((

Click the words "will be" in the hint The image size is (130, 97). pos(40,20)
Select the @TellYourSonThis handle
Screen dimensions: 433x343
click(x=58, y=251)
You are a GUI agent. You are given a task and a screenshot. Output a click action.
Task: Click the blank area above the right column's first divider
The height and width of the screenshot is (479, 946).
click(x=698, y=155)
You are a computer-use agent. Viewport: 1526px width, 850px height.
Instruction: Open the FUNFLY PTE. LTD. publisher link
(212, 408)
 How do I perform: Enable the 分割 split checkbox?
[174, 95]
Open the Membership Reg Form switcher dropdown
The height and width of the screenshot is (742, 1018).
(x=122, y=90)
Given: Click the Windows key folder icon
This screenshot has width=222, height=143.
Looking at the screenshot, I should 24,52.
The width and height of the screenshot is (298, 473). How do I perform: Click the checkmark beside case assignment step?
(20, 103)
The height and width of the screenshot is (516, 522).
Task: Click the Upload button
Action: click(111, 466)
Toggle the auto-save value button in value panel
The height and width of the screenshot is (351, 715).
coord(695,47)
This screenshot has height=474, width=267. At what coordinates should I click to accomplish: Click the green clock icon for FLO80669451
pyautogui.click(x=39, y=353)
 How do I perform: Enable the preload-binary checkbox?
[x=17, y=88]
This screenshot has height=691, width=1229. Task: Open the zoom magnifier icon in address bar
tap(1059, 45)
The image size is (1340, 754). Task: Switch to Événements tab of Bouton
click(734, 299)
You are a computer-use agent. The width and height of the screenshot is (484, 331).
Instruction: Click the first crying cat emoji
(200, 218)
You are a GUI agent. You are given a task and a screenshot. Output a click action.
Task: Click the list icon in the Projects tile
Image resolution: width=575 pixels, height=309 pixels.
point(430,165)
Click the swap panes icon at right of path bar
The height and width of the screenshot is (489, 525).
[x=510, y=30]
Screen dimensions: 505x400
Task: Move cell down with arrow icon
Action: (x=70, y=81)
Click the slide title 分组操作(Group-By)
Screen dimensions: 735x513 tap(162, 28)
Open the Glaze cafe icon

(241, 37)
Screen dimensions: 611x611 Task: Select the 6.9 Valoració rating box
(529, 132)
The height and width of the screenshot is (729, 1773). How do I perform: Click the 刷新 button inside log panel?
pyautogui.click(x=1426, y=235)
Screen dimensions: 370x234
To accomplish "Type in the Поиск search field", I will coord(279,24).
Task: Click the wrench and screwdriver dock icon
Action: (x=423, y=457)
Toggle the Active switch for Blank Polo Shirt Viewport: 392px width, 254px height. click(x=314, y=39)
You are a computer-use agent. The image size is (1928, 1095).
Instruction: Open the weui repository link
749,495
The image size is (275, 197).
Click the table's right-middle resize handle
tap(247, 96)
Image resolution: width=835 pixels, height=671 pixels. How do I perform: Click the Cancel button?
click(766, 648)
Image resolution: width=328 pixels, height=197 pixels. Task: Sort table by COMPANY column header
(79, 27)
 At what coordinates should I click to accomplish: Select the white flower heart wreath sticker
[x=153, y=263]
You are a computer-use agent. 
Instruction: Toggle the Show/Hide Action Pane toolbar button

))

◆ EXERCISE INSTRUCTIONS ◆
Copy out every line in the entries above that holds "Viewport".

◆ PROBLEM SOLUTION ◆
You are a computer-use agent. Viewport: 1526px width, 850px height.
Toggle the Active switch for Blank Polo Shirt Viewport: 392px width, 254px height. click(x=314, y=39)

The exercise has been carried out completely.